Profit was up 18 percent and revenue rose 6 percent year-over-year, and CEO John Chambers (pictured) pointed to the rise of Cisco UCS in the data center as a main force driving the company's growth.

Emboldened by the strong results, Chambers didn't waste an opportunity to trot out one of his favorite talking points. "You can give us grief for a lot of things," he told analysts on Cisco's earnings call. "But we do not miss market transitions."

IBM Dangles $4 Billion Financing Carrot To Spur Channel Deals

IBM is ponying up $4 billion in financing to help its channel partners close deals involving its cloud and business analytics products and services and its PureSystems integrated servers.

IBM also unveiled a new mobile application that lets partners calculate on-the-spot price quotes and credit approvals for deals of up to $500,000.

Microsoft Steps Up After Office 365 Outages, Offers Credits To Customers

After outages last week and this week took down its Office 365 cloud services, Microsoft moved quickly to make things right by offering service credits to affected customers.

"All of us in the Office 365 team and at Microsoft appreciate the serious responsibility we have as a service provider to you, and we know that any issue with the service is a disruption to your business -- that's not acceptable," Rajesh Jha, corporate vice president of the Microsoft Office Division, said in a blog post. "I want to assure you that we are investing the time and resources required to ensure we are living up to your -- and our own -- expectations for a quality service experience every day."

Oracle Broadens PaaS Reach With Engine Yard Partnership

Oracle's budding platform-as-a-service plans received a shot in the arm this week when the vendor announced a partnership with PaaS up-and-comer Engine Yard.

Oracle says the Engine Yard tie-up will help expand the scope of its services.

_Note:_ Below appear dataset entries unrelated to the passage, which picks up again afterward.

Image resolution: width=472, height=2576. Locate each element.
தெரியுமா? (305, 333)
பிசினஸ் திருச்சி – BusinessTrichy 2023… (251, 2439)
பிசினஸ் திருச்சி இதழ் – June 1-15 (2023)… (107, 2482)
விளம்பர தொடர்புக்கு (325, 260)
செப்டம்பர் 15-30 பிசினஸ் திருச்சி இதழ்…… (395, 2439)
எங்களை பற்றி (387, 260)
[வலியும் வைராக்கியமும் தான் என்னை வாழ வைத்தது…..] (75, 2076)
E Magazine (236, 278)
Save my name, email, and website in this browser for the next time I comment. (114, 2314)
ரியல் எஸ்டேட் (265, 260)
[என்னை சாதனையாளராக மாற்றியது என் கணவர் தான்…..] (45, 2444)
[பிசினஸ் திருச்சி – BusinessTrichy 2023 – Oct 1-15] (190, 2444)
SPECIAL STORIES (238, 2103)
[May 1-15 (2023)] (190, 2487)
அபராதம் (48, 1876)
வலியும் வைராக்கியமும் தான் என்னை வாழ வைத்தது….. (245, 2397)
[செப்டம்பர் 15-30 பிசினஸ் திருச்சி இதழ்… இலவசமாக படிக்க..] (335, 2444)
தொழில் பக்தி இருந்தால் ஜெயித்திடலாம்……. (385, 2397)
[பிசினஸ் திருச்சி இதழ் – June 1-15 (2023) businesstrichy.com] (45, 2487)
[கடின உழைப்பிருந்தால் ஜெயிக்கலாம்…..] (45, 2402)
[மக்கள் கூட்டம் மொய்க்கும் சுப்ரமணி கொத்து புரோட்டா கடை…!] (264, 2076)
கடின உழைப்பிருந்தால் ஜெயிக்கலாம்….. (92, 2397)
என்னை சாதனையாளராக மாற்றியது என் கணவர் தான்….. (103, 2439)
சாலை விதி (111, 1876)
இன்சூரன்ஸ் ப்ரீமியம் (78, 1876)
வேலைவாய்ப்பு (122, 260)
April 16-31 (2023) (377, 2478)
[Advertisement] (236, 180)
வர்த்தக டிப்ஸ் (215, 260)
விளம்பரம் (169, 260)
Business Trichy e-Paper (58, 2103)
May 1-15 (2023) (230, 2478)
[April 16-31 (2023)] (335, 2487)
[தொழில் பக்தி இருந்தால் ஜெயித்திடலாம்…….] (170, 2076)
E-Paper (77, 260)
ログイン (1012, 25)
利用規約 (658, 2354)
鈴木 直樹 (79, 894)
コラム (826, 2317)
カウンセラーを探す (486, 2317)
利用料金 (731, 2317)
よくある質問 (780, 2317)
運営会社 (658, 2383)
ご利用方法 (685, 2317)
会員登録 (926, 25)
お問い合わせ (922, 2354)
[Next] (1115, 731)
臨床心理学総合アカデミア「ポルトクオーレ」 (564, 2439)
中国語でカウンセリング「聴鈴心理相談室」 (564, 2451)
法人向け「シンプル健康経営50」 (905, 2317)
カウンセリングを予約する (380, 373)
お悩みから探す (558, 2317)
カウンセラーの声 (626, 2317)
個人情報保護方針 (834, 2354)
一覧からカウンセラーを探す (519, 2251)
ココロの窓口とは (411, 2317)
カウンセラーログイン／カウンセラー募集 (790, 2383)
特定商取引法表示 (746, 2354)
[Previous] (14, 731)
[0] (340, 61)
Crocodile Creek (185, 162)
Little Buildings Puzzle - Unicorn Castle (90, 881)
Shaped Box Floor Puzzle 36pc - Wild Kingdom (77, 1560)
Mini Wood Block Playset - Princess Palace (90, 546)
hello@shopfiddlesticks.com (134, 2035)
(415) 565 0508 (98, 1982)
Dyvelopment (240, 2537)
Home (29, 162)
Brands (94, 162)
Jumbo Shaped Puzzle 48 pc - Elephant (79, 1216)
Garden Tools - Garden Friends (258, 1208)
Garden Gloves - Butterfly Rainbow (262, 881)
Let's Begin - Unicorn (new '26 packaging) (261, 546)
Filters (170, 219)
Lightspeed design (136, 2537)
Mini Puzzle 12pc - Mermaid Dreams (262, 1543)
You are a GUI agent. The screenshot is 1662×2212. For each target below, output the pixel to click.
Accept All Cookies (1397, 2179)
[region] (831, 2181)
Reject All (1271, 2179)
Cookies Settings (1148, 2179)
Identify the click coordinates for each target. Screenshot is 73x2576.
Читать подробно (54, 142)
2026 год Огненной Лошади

"Developers building new web applications in Ruby, PHP and Node.js to meet growing demands associated with mobile and social computing need a robust web PaaS offering," Thomas Kurian, executive vice president, Oracle Development, said in a statement. "We are looking forward to integrating the Oracle Cloud with Engine Yard’s platform to further extend our PaaS capabilities for web application development."

Avaya Pumps Up Deal Reg, Urges Partners To Target Midmarket Deals

At Avaya's Americas Partner Executive Forum in Cancun, Mexico, company executives urged partners to attack midmarket opportunities with more vigor and dismissed the notion that Avaya is struggling financially.

Avaya is also beefing up its deal registration programs: Starting next year, it will offer a 17 percent "bonus category" for strategic products and open its entire data networking portfolio to deal registration.